Command line syntax for 7z.exe can be found in the 7-zip.chm Windows help file.

• Test integrity of all zip files in the current folder and save results in temp.txt:

"C:\Program Files\7-Zip\7z.exe" t *.zip *.*>temp.txt

• Zip all folders into their own zip files

for /d %i in (*) do "c:\Program Files\7-Zip\7z.exe" a "%i.zip" "%i\"

• Unzip all zip files in the current folder to their own folders (assumes no duplicate file name conflicts will arise when adding “~” to the start of the folder name; allows for spaces in file names):

for %i in (*.zip) do 7z x -o"~%i" "%i"

• Unzip all zip files in the current folder to their own folders (assumes no duplicate file name conflicts will arise when adding “~” to the start of the folder name; allows for spaces in file names), and specify the path to the 7z.exe program:

for %i in (*.zip) do "C:\Program Files\7-Zip\7z.exe" x -o"~%i" "%i"

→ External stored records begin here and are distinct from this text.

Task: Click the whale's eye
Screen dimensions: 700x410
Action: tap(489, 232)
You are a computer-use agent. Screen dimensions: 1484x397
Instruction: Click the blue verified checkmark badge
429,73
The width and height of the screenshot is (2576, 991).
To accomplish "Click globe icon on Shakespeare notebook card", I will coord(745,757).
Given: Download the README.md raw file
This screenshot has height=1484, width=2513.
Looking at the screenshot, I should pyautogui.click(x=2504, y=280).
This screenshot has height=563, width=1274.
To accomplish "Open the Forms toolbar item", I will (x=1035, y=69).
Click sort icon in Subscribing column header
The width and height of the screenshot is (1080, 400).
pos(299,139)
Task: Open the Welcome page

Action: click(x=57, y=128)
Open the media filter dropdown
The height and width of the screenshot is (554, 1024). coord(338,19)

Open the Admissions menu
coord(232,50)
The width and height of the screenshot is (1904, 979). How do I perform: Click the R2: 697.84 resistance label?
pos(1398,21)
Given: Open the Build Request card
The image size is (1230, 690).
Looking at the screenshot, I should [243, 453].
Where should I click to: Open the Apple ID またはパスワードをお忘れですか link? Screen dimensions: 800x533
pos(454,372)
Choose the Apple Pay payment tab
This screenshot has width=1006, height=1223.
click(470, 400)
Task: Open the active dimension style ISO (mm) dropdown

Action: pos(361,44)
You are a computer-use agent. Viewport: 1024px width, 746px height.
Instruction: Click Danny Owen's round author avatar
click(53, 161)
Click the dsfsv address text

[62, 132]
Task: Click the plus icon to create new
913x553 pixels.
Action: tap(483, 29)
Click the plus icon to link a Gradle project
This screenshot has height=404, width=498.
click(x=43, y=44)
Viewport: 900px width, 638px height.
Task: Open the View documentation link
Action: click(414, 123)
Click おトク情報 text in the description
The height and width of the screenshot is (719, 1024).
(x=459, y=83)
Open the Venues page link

Note that this was not the effect I was looking for. I wanted to extract each zip file into its own subdirectory, while preserving the folder name. For example, “test.zip” would be extracted to “test”, not “~test.zip”. This is easily done from the Windows Explorer interface. Select the zip files you want to extract from, then use File –> 7-zip –> Extract to “*\”.

• Use wget to download all the URLs in Pages.txt and log activity to wgetlog.txt.

wget -i Pages.txt -o wgetlog.txt

• Using the Sysinternals utility psloglist, collect log in (538) and log off (540) events from the Security log for the last 90 days from an named set of Windows computers (machines.txt), with each event in a single, tab-delimited line (output.txt):

psloglist @machines.txt -d 90 -i 538,540 -s -t "\t" Security > output.txt

Windows Vista includes a Windows Events Command Line Utility (WEvtUtil.exe) which enables you to retrieve information about event logs and publishers, install and uninstall event manifests, run queries, and export, archive and clear logs.

• Strip HTML codes (using sed):

sed -e :a -e 's/<[^>]*>//g;/</N;//ba'

• Repeat a command, with a counter. In this example, pad file names with leading zeroes.

FOR /L %%N IN (0,1,9) DO ren example%%N.jpg example00%%N.jpg
FOR /L %%N IN (10,1,99) DO ren example%%N.jpg example0%N.jpg

In this example, use multiple commands. Includes downloading a file (without a browser, using wget)

FOR /L %%N IN (0,1,9) DO (

wget http://www.example.com/%%N.jpg
ren %%N.jpg "example00%%N.jpg"

)

List or change file associations with ASSOC.

Overwrite free space with CIPHER (cipher /w:F). SysInternals equivalent is SDelete.

List installed drivers with DRIVERQUERY (driverquery -v). SysInternals equivalent?

List open ports and associated IP addresses with NETSTAT (netstat -an).

Restart in Safe Mode and Windows Recovery Utilities with SHUTDOWN (shutdown /r /o).

Create a Windows 8 Recovery Disk with RECIMG (recimg /showcurrent).

The command line version of Task Manager is TASKLIST (tasklist /v) (tasklist /svc) (tasklist /m). End tasks with TASKKILL (taskkill -im name) (taskkill -im pid). You cannot restart Windows Explorer with taskkill /im explorer.exe. SysInternals equivalent?